* WORK REQUEST *
Below are the records. Reproduce exactly the lines from the one containing "How do I perform: Toggle" through the final line, and omit any pictures.

[Pixel coordinate grounding data]
:::::

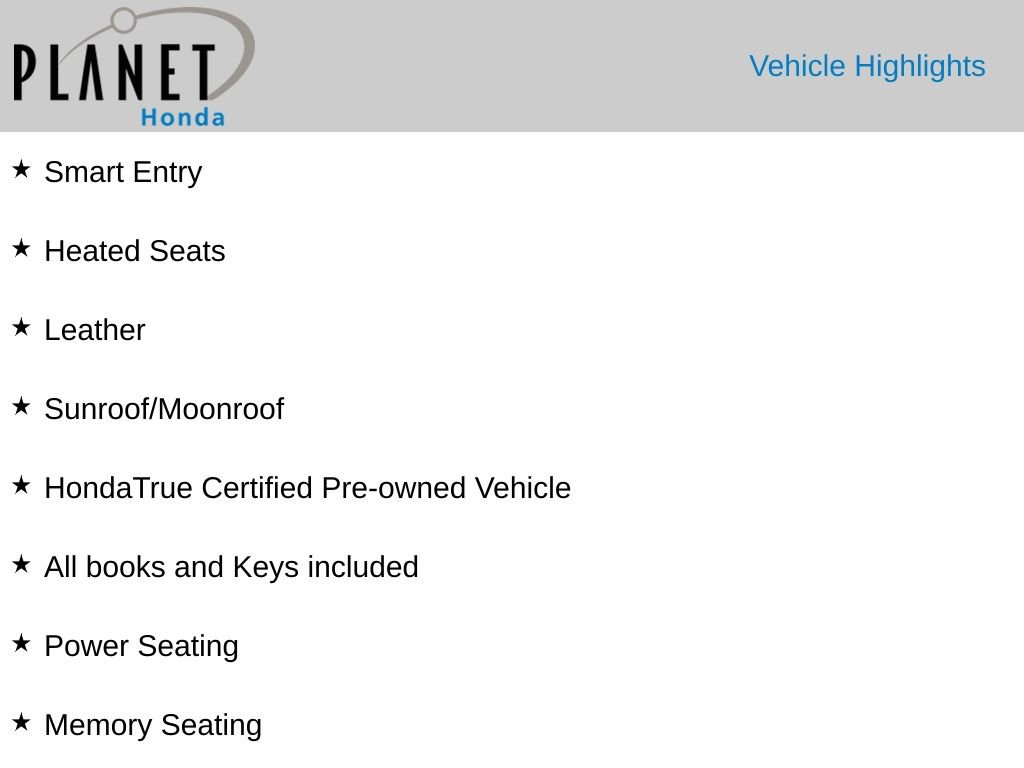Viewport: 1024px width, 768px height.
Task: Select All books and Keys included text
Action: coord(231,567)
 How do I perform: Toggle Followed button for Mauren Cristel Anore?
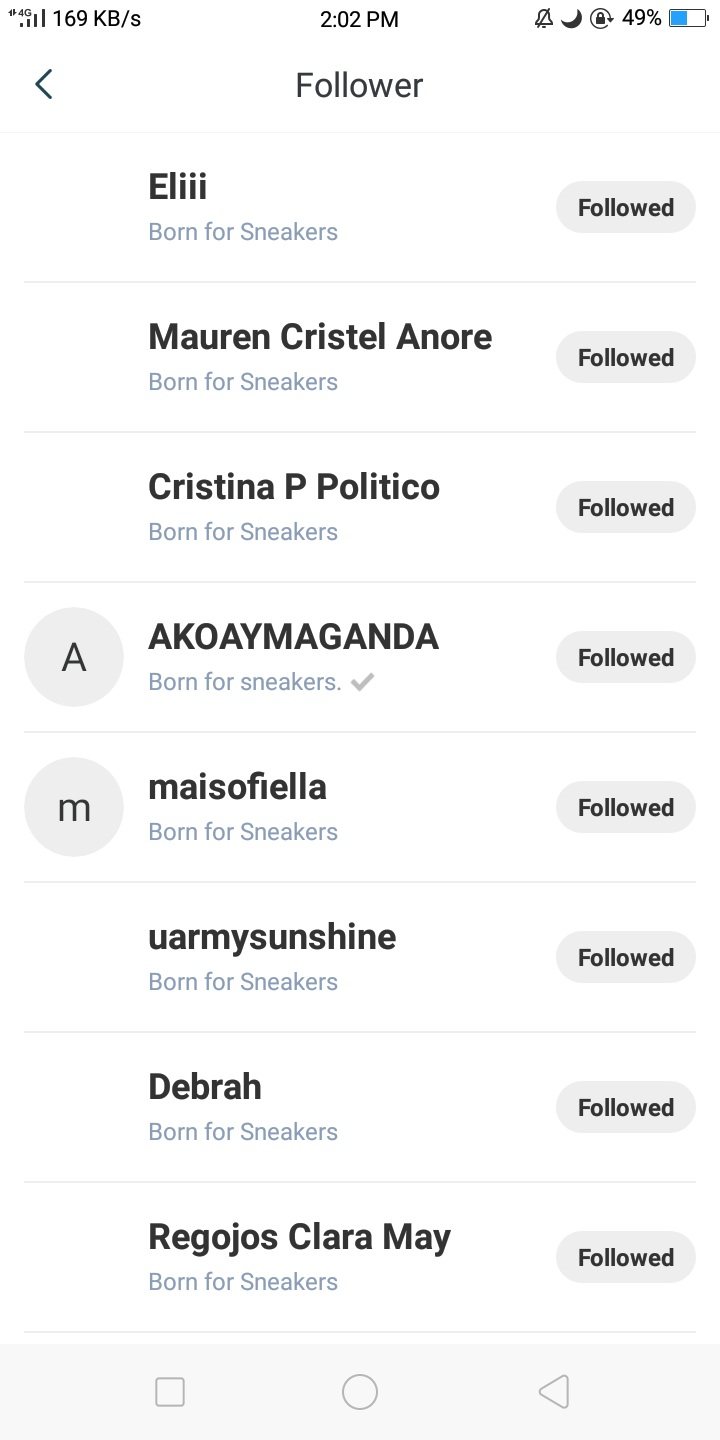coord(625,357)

:::::

* RESULT OF THE TASK *
 How do I perform: Toggle Followed button for Mauren Cristel Anore?
coord(625,357)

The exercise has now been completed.